Text and item location entries
☆ ☆ ☆ ☆ ☆ ☆ ☆

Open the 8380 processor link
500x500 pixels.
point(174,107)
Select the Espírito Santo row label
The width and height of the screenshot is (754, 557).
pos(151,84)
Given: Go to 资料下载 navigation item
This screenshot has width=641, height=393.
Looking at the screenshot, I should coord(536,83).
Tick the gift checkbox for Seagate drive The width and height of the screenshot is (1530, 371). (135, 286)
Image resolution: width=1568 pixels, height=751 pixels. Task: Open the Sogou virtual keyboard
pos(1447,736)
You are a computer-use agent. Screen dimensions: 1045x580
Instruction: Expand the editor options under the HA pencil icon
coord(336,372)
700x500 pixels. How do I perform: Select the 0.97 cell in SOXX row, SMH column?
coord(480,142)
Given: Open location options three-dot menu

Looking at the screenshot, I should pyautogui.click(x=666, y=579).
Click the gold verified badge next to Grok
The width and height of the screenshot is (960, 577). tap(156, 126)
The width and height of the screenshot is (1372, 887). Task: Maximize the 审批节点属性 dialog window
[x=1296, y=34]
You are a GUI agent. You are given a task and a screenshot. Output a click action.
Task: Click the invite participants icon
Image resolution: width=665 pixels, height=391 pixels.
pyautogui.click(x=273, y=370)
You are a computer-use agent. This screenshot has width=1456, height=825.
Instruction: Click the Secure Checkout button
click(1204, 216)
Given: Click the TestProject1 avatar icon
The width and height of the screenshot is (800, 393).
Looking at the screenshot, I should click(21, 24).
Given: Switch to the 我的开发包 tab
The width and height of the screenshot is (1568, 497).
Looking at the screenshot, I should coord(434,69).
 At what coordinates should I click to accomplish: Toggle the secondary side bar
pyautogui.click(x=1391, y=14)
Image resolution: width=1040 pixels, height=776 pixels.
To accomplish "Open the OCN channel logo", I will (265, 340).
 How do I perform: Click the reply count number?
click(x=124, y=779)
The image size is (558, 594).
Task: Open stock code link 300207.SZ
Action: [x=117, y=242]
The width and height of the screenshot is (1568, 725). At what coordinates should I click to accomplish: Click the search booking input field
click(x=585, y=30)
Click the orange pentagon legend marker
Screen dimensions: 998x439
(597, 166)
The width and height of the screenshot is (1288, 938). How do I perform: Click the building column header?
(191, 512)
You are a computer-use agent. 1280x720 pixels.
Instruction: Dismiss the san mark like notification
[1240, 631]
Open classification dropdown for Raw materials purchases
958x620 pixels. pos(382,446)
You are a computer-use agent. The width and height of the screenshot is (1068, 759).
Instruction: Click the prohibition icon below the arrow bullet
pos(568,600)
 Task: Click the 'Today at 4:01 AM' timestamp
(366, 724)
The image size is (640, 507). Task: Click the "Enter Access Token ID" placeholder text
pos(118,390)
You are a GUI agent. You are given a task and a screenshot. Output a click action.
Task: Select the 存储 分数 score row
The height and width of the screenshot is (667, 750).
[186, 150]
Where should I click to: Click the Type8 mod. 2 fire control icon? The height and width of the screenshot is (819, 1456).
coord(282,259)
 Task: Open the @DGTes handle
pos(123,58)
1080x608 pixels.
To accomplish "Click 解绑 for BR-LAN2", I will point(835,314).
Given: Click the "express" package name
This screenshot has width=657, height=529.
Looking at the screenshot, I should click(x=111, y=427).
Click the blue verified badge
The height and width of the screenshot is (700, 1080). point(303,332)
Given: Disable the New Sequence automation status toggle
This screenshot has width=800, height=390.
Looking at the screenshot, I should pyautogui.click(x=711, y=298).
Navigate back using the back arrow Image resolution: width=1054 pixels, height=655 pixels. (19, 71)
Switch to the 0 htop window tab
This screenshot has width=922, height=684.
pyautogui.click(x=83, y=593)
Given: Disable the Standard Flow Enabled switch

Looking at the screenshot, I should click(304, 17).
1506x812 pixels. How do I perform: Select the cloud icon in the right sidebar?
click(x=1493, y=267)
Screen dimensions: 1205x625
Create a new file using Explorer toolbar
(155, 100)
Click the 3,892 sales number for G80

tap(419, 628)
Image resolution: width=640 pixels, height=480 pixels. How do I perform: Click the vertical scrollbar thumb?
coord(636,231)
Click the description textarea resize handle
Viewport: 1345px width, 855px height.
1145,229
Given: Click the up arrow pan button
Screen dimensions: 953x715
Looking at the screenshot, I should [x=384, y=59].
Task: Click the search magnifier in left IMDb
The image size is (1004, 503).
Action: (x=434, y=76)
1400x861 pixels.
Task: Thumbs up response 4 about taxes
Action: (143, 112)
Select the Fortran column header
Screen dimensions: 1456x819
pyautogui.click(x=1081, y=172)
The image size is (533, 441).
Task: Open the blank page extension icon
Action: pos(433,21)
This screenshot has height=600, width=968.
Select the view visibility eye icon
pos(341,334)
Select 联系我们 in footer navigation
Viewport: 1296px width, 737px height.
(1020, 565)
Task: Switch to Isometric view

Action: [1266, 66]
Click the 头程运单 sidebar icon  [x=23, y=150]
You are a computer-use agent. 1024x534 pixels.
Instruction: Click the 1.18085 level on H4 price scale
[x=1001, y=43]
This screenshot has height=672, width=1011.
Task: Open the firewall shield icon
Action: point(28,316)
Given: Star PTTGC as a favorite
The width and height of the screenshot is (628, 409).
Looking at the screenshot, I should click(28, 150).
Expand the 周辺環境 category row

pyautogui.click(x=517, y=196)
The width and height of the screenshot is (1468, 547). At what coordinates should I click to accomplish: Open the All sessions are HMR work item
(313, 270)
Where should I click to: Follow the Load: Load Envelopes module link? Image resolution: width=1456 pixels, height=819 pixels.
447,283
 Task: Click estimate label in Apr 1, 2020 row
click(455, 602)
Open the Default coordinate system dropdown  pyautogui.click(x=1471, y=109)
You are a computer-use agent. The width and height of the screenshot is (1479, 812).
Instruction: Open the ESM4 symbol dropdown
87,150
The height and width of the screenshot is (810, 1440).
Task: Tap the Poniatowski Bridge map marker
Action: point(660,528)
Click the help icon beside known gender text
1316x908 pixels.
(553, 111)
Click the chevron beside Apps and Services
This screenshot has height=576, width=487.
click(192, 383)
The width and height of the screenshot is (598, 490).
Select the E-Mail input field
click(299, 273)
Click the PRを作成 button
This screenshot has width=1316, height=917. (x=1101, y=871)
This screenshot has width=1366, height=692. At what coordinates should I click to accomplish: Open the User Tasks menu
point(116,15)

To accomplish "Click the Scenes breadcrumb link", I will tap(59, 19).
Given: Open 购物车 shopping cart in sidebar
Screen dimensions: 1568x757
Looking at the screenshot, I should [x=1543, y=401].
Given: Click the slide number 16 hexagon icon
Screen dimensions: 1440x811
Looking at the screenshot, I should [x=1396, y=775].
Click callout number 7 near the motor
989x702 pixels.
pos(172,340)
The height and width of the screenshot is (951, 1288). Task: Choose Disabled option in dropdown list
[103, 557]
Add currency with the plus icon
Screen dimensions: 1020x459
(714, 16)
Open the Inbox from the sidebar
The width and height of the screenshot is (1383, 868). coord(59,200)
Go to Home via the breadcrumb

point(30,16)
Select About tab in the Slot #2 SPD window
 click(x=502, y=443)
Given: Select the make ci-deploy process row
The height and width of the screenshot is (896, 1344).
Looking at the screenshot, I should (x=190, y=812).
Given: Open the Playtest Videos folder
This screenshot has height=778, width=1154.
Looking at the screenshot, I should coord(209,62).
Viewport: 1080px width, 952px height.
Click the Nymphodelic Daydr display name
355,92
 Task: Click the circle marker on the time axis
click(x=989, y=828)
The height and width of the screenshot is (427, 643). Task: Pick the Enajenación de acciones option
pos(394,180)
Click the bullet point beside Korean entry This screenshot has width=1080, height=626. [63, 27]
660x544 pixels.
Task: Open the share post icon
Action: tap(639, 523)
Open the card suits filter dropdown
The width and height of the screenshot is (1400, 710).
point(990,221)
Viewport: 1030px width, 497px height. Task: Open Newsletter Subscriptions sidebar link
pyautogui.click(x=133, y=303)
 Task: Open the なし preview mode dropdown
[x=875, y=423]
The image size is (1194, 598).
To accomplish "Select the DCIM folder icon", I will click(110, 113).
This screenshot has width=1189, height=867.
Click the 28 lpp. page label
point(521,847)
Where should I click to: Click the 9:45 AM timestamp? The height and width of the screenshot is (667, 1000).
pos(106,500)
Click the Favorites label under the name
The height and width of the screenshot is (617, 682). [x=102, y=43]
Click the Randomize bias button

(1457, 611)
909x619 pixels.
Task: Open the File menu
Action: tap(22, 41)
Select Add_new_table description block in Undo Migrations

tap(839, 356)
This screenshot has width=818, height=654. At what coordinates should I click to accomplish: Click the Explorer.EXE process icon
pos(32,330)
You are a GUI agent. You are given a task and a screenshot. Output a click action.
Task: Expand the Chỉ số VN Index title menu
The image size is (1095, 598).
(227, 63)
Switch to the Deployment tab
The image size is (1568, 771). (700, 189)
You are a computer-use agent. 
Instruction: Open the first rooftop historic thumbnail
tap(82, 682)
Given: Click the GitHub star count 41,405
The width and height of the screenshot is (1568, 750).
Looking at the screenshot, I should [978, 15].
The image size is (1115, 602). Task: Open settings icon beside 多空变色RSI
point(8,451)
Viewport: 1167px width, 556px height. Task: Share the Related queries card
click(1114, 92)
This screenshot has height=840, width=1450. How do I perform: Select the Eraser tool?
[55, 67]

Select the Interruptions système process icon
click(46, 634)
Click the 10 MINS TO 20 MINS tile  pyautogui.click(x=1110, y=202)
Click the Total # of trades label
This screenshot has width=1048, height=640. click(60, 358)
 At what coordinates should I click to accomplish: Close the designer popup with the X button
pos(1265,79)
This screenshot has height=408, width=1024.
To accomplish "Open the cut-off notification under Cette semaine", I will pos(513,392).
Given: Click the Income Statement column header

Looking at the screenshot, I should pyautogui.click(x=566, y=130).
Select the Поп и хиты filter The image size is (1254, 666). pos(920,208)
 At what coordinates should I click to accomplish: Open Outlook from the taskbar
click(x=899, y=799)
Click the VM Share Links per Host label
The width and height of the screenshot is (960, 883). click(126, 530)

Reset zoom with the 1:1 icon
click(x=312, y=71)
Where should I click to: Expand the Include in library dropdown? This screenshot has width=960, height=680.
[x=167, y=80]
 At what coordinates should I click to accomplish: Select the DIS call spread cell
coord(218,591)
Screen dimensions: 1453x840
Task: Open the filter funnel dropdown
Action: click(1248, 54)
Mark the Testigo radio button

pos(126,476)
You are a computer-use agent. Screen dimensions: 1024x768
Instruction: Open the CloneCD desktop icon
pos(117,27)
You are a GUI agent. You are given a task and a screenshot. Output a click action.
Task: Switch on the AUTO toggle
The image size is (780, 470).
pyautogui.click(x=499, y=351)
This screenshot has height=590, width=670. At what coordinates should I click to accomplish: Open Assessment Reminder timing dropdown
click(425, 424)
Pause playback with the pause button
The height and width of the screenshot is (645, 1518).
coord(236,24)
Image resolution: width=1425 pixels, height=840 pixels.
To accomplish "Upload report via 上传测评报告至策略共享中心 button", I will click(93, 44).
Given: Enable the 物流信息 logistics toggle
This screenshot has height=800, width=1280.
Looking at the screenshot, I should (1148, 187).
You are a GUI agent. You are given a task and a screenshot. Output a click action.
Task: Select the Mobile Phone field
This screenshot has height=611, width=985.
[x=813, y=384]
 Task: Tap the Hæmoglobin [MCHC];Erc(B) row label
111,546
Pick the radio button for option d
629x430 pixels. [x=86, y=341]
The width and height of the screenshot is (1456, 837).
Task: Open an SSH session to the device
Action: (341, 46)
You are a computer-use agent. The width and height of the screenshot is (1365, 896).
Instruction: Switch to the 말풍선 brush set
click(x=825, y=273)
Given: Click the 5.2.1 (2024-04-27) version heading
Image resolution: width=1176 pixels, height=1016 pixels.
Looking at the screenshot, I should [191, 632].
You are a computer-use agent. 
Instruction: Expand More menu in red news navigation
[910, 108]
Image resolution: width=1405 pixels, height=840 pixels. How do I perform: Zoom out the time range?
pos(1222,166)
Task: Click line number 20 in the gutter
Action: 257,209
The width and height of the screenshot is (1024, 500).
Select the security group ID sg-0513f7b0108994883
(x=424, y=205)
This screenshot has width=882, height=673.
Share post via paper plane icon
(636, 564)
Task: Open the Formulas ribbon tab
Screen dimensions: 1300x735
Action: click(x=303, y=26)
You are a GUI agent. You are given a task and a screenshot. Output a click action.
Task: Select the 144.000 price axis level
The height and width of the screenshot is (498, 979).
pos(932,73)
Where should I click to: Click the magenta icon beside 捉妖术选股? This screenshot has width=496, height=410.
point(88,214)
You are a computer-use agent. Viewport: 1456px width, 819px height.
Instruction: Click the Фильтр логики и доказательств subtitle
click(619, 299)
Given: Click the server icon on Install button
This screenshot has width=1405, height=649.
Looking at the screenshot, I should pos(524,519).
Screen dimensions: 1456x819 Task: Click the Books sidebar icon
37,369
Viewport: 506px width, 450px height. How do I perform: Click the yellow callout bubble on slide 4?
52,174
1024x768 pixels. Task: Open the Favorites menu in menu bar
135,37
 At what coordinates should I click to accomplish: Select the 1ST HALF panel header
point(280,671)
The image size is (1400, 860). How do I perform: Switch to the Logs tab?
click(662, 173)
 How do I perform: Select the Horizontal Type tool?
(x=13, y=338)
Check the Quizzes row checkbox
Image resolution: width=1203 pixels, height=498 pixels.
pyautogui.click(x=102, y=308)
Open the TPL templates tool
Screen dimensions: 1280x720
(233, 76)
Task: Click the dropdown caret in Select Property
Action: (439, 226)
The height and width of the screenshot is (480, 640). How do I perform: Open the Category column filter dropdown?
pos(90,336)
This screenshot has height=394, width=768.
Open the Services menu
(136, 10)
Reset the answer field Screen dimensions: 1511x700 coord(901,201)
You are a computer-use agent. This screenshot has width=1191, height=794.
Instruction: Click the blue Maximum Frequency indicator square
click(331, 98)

☆ ☆ ☆ ☆ ☆ ☆ ☆

■ WHAT TO WORK ON: Please copy the rows above exactly as they appear, from the line containing "Open the Default" through the line containing "pos(394,180)", including both of those lines.

■ SOLUTION:
Open the Default coordinate system dropdown  pyautogui.click(x=1471, y=109)
You are a computer-use agent. The width and height of the screenshot is (1479, 812).
Instruction: Open the ESM4 symbol dropdown
87,150
The height and width of the screenshot is (810, 1440).
Task: Tap the Poniatowski Bridge map marker
Action: point(660,528)
Click the help icon beside known gender text
1316x908 pixels.
(553, 111)
Click the chevron beside Apps and Services
This screenshot has height=576, width=487.
click(192, 383)
The width and height of the screenshot is (598, 490).
Select the E-Mail input field
click(299, 273)
Click the PRを作成 button
This screenshot has width=1316, height=917. (x=1101, y=871)
This screenshot has width=1366, height=692. At what coordinates should I click to accomplish: Open the User Tasks menu
point(116,15)

To accomplish "Click the Scenes breadcrumb link", I will tap(59, 19).
Given: Open 购物车 shopping cart in sidebar
Screen dimensions: 1568x757
Looking at the screenshot, I should [x=1543, y=401].
Given: Click the slide number 16 hexagon icon
Screen dimensions: 1440x811
Looking at the screenshot, I should [x=1396, y=775].
Click callout number 7 near the motor
989x702 pixels.
pos(172,340)
The height and width of the screenshot is (951, 1288). Task: Choose Disabled option in dropdown list
[103, 557]
Add currency with the plus icon
Screen dimensions: 1020x459
(714, 16)
Open the Inbox from the sidebar
The width and height of the screenshot is (1383, 868). coord(59,200)
Go to Home via the breadcrumb

point(30,16)
Select About tab in the Slot #2 SPD window
 click(x=502, y=443)
Given: Select the make ci-deploy process row
The height and width of the screenshot is (896, 1344).
Looking at the screenshot, I should (x=190, y=812).
Given: Open the Playtest Videos folder
This screenshot has height=778, width=1154.
Looking at the screenshot, I should coord(209,62).
Viewport: 1080px width, 952px height.
Click the Nymphodelic Daydr display name
355,92
 Task: Click the circle marker on the time axis
click(x=989, y=828)
The height and width of the screenshot is (427, 643). Task: Pick the Enajenación de acciones option
pos(394,180)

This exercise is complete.